- Interactive map of Managua Nicaragua Temple
- Number: 225
- Dedication: 18 October 2026, by Ronald A. Rasband
- Site: 8.9 acres (3.6 ha)
- Floor area: 24,500 ft^{2} (2,280 m^{2})
- Official website • News & images

Additional information
- Announced: 1 April 2018, by Russell M. Nelson
- Groundbreaking: 26 November 2022, by Taylor G. Godoy
- Open house: 10-26 September 2026
- Current president: Johnny Cristobal Andino
- Location: Managua, Nicaragua
- Coordinates: 12°05′27″N 86°14′01″W﻿ / ﻿12.0907°N 86.2337°W
- Baptistries: 1
- Ordinance rooms: 2
- Sealing rooms: 2

= Managua Nicaragua Temple =

LDS Church temple in Managua, Nicaragua

The Managua Nicaragua Temple is a temple of the Church of Jesus Christ of Latter-day Saints awaiting dedication in Managua, Nicaragua. It will be the church's first temple in Nicaragua and the 7th in Central America.

The intent to construct the temple was announced by church president Russell M. Nelson during the April 2018 general conference, along with six others. A groundbreaking took place four and a half years later, with Taylor G. Godoy, a church general authority, presiding at the event. Reyna Rueda, the mayor of Managua, was also in attendance. The dedication, by Ronald A. Rasband of the Quorum of the Twelve Apostles, is scheduled for October 18, 2026.

The temple is located on a 8.9-acre site in southeast Managua, near residential Las Colinas. The exterior has a white finish, and the building is around 25,000 square feet.

- [RECORDS SUPPLIED]
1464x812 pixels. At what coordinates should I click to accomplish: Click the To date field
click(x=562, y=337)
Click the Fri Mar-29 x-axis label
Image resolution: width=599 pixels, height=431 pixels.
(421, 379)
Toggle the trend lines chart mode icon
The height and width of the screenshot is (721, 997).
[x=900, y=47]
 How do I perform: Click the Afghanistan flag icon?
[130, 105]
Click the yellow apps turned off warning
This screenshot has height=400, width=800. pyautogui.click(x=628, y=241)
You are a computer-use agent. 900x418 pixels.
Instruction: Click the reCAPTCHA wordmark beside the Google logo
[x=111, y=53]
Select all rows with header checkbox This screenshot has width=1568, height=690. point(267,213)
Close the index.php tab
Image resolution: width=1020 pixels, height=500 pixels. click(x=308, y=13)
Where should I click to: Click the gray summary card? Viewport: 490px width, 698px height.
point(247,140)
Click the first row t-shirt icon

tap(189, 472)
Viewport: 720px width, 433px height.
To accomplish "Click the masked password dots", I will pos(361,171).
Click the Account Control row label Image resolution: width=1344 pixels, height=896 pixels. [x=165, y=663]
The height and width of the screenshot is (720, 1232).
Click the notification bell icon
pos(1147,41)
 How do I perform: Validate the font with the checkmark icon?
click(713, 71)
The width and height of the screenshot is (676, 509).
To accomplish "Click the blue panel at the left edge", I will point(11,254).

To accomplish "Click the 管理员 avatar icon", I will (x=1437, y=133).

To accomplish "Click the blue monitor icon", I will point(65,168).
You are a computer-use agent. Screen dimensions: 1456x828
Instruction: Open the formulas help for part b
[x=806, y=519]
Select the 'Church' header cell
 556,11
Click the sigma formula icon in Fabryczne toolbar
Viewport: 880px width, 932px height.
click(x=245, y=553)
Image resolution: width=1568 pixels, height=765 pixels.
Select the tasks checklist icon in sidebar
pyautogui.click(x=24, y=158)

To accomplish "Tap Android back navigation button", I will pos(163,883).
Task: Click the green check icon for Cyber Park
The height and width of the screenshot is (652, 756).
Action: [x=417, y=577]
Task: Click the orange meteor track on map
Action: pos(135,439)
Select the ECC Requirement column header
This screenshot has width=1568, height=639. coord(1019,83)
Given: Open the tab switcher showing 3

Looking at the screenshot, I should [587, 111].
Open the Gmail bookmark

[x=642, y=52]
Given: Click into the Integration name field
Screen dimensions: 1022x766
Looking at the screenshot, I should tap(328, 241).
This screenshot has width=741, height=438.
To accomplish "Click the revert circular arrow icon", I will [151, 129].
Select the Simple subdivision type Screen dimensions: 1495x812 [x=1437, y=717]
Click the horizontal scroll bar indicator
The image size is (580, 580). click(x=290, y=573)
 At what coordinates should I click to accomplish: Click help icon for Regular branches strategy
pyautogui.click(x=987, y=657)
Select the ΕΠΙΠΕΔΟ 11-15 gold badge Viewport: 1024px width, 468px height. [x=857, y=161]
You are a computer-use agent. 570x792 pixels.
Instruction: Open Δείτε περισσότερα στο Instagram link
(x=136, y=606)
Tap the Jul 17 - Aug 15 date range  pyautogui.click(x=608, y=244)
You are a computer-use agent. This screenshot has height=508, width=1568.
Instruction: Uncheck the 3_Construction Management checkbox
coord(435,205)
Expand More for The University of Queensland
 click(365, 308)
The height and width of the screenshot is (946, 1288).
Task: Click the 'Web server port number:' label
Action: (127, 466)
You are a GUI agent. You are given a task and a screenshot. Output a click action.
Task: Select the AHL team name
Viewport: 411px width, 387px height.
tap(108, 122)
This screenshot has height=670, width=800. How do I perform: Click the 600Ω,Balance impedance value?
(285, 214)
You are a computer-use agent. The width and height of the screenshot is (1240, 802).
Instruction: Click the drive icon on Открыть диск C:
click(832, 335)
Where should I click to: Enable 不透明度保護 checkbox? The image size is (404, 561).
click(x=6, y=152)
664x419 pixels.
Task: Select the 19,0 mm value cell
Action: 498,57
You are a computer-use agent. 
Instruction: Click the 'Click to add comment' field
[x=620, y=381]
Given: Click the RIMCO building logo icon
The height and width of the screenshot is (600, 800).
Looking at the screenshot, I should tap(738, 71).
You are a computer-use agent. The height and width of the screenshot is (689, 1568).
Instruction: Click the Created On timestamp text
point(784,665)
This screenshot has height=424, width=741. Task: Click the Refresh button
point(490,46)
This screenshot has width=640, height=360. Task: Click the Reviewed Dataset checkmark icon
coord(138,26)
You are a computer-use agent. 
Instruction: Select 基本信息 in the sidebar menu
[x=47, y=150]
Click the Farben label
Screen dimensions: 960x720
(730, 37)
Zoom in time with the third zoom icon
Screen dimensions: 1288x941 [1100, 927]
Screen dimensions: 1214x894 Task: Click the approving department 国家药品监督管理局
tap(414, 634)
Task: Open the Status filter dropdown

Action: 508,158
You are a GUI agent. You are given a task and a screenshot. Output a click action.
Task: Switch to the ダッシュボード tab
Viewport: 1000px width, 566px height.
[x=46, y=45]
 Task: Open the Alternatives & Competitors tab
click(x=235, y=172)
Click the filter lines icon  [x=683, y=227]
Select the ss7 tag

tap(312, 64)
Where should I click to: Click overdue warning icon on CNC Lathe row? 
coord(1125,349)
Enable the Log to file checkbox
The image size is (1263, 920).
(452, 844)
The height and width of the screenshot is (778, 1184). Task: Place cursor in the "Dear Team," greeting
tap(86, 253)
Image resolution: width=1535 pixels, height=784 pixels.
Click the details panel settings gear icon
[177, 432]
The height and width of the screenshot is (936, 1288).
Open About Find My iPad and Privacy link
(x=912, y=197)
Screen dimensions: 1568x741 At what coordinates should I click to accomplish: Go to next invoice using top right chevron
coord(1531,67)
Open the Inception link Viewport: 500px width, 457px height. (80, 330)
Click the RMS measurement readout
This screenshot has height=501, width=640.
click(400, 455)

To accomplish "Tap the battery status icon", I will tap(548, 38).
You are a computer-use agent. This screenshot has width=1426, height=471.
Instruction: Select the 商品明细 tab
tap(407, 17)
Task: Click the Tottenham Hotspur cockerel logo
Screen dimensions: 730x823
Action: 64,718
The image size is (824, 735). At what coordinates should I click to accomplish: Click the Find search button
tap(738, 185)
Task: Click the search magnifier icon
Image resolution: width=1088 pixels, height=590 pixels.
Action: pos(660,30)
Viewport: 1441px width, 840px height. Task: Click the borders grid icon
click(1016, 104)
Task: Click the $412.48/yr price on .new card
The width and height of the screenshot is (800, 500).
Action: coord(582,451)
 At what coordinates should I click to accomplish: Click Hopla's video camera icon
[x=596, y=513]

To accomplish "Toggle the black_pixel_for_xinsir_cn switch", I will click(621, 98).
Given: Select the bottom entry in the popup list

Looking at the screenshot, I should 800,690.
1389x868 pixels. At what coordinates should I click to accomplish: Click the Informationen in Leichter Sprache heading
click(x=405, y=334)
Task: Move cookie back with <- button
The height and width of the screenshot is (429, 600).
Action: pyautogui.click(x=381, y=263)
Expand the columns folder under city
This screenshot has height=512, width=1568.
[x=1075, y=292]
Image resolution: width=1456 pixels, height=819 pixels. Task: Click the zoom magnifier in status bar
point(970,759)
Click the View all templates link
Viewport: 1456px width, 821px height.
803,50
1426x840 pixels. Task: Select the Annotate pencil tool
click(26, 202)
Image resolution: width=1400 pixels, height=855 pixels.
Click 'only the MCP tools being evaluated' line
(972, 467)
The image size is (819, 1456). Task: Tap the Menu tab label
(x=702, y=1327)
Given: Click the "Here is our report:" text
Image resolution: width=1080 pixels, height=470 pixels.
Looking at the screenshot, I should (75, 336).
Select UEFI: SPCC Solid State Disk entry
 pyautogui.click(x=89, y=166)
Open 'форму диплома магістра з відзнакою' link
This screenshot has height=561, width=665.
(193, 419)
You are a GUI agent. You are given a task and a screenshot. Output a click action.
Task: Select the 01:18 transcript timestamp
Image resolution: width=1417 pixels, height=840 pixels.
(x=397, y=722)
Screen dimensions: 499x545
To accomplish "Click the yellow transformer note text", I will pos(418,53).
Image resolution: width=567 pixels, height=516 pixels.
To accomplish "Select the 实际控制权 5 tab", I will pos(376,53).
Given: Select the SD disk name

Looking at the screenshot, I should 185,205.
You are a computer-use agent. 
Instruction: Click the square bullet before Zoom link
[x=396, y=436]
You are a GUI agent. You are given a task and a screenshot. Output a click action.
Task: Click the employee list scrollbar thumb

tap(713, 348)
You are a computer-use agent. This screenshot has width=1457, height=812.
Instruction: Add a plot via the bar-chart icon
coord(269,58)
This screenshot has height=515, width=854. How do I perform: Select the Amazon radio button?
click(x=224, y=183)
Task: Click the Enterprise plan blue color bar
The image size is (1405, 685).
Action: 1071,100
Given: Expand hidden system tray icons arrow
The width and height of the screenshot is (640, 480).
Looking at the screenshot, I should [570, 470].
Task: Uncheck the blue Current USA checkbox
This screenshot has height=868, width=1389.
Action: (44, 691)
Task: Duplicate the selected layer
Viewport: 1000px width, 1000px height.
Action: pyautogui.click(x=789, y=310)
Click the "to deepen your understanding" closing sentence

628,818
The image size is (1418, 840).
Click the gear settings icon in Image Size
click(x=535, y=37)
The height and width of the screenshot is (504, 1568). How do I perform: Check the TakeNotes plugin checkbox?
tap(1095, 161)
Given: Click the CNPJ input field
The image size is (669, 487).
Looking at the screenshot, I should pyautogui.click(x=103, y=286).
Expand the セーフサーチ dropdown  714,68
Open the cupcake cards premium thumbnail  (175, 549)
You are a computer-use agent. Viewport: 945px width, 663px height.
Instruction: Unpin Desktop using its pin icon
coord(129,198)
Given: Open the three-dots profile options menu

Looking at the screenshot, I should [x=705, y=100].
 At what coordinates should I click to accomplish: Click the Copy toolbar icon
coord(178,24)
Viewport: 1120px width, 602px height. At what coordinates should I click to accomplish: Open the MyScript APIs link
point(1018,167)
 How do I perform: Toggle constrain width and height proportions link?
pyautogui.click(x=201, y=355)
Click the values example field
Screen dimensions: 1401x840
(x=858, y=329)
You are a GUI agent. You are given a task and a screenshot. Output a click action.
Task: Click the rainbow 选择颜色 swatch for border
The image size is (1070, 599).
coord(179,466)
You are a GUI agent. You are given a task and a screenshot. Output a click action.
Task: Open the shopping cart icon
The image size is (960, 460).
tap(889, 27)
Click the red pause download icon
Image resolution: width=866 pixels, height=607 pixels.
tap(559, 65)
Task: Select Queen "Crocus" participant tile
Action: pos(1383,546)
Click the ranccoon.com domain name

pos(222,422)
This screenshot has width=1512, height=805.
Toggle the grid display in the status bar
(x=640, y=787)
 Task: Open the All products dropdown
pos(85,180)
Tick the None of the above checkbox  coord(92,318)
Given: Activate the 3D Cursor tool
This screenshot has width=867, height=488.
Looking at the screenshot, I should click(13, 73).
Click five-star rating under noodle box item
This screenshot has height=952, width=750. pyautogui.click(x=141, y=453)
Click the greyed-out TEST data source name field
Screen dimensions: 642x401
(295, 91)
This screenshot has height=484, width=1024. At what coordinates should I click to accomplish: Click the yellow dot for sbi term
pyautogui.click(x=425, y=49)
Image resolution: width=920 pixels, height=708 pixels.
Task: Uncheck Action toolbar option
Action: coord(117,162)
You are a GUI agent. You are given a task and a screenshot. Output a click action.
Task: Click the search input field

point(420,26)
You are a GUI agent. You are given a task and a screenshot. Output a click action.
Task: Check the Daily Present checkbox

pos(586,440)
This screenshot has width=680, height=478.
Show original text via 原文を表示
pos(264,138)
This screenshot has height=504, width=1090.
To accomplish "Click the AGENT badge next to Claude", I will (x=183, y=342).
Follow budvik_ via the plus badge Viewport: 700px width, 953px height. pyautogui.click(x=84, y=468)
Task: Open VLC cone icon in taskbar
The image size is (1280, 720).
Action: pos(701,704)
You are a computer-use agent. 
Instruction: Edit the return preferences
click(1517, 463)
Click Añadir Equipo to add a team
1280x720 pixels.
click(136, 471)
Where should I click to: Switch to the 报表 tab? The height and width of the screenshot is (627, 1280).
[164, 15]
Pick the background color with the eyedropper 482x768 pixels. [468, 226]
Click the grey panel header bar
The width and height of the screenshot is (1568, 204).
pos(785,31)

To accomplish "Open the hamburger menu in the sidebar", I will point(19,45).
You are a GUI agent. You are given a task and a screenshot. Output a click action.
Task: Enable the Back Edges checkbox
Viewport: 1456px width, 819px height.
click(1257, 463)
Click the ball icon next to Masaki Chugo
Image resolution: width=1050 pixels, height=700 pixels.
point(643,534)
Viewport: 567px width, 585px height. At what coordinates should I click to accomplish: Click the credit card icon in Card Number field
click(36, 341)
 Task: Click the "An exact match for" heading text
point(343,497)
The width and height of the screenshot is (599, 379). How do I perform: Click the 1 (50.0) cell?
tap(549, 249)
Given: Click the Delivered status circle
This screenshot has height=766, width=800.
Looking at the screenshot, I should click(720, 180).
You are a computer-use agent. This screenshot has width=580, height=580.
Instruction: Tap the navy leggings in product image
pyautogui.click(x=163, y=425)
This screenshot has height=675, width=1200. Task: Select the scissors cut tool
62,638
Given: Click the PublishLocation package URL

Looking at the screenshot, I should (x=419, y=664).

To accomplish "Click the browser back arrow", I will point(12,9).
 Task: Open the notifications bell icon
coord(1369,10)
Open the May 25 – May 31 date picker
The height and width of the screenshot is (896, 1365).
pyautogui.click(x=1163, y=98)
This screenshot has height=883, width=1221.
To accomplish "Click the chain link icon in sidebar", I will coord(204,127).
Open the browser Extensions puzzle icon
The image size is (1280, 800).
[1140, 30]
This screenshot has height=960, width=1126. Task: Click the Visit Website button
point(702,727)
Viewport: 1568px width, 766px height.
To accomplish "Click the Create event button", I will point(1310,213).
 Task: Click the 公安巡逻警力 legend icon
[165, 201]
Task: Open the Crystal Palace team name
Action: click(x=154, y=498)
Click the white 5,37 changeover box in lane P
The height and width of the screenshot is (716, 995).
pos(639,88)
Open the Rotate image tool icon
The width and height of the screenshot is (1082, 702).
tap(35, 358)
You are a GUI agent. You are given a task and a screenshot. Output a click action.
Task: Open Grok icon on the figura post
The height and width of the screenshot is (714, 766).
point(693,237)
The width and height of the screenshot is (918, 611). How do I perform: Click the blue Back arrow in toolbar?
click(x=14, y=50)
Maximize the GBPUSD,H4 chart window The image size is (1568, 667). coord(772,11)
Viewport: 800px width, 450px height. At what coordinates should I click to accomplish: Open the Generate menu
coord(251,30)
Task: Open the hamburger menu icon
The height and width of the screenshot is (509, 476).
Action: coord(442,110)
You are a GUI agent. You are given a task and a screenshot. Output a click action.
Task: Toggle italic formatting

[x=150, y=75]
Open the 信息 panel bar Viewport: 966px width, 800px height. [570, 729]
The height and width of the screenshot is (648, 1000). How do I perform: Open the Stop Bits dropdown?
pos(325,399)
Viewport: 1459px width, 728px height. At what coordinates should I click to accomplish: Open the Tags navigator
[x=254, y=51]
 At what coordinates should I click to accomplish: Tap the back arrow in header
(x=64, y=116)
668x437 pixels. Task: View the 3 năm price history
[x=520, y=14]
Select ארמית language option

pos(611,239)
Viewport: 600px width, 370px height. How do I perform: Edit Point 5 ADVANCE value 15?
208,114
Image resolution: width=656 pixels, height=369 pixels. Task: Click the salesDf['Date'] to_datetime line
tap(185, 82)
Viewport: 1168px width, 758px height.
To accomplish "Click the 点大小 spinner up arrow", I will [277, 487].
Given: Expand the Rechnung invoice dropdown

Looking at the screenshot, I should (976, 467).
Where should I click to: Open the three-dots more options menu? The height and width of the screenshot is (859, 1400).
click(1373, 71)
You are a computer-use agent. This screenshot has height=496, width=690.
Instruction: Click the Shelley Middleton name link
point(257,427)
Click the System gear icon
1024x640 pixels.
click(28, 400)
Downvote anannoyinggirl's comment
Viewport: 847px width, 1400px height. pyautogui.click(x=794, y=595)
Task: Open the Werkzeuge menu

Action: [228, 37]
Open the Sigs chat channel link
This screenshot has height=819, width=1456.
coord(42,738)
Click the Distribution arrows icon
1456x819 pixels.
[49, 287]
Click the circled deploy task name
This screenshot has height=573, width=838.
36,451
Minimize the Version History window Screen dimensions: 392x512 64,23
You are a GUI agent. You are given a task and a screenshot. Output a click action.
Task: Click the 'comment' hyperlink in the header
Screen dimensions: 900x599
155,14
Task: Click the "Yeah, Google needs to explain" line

- [WHAT YOU WILL DO]
In the passage about the Managua Nicaragua Temple, turn the paragraph beginning "The intent to construct the temple" into a short bulleted list of its main facts. The entries come from a different source than the passage about the Managua Nicaragua Temple.

- [THE OUTPUT]
- Announced by church president Russell M. Nelson at the April 2018 general conference, along with six other temples
- Groundbreaking four and a half years later, presided over by general authority Taylor G. Godoy, with Managua mayor Reyna Rueda attending
- Dedication by Ronald A. Rasband of the Quorum of the Twelve Apostles scheduled for October 18, 2026